When he was in the eighth-grade, he lost 30 pounds (14 kg). Meanwhile, Morrison was diagnosed with type 1 diabetes. However, his illness did not keep him from becoming a star at Mead High School in Spokane. In his senior year he broke single-season and career scoring records in his high school conference, and led Mead to the finals of the state tournament. Despite playing in the final game with hypoglycemia so severe that he nearly suffered seizures, he scored 37 points in a losing effort. It was Mead's only loss that season. Despite his accomplishments, Morrison was not heavily recruited out of high school; hometown Gonzaga was the only Division I school to strongly pursue him.
He arrived at Gonzaga University in 2003, averaging 11.4 points per game in the 2003-04 season and being named to the West Coast Conference's All-Freshman first team. In his sophomore year he averaged 19.0 ppg and made the All-WCC first team, as well as being named an honorable mention All-American.

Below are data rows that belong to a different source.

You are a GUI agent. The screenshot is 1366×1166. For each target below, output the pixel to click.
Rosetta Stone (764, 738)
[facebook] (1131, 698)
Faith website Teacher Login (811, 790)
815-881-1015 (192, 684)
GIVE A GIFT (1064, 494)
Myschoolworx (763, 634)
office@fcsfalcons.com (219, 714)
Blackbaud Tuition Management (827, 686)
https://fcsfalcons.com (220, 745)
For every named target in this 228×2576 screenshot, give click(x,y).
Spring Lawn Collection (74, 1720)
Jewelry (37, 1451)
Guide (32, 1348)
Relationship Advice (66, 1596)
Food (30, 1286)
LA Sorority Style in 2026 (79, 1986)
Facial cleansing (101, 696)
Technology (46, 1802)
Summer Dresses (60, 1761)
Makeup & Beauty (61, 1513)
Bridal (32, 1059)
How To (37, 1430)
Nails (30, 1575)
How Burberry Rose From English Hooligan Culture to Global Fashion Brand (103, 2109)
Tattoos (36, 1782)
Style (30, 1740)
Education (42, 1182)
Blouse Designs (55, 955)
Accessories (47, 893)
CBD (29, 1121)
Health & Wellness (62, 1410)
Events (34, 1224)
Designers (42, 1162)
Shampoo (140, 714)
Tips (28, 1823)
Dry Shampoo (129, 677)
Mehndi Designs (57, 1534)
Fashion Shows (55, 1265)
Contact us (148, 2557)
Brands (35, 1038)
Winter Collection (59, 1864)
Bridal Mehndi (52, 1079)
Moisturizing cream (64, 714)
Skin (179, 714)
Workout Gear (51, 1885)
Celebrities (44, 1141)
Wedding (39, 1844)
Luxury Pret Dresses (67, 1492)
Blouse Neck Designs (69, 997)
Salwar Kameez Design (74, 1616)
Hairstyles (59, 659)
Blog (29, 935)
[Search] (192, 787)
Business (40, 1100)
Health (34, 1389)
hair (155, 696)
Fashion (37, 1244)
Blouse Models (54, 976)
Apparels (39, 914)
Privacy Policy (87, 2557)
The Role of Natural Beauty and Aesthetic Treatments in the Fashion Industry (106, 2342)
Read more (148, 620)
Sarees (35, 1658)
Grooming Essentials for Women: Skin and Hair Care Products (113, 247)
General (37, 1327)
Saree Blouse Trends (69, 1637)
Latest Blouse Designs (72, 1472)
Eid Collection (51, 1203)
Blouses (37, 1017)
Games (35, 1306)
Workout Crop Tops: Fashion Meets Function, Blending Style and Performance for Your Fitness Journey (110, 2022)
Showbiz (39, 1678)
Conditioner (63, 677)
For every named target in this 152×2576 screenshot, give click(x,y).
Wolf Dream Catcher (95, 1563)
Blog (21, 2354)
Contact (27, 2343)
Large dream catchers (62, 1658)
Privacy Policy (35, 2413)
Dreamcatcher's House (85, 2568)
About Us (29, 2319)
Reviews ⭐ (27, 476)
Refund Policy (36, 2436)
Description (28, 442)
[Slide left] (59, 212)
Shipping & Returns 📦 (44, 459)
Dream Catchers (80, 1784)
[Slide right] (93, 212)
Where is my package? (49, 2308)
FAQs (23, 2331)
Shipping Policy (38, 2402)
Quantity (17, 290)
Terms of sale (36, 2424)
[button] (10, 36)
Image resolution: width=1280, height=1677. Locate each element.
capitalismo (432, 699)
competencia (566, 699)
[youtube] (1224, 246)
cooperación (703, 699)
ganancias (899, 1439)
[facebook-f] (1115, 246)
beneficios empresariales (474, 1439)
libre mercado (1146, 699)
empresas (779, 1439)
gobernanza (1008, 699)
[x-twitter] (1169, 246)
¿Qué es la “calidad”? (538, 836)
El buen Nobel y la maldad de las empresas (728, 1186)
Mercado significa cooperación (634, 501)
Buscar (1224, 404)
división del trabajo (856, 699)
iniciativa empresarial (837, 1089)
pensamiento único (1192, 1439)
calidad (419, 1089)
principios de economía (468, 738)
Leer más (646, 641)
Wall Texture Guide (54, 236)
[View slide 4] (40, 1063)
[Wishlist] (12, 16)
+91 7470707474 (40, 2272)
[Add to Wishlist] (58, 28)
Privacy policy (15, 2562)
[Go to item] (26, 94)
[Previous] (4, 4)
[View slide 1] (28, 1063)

Morrison began the 2005-06 season with a bang. In Gonzaga's first two games at the Maui Invitational, one of the most prestigious early-season tournaments in the sport, Morrison had huge scoring nights against two of the sport's top programs. In the first round, Morrison scored 25 points in a Zags win over Maryland. He followed up this performance with 43 points in a triple-overtime win over Michigan State in the semifinals. He matched that output against in-state rival Washington December 4, 2005, in a losing effort. However, Morrison and the Zags bounced back a week later, defeating Oklahoma State after he banked in a three-pointer with 2.5 seconds left to give Gonzaga a two point lead and eventually the win.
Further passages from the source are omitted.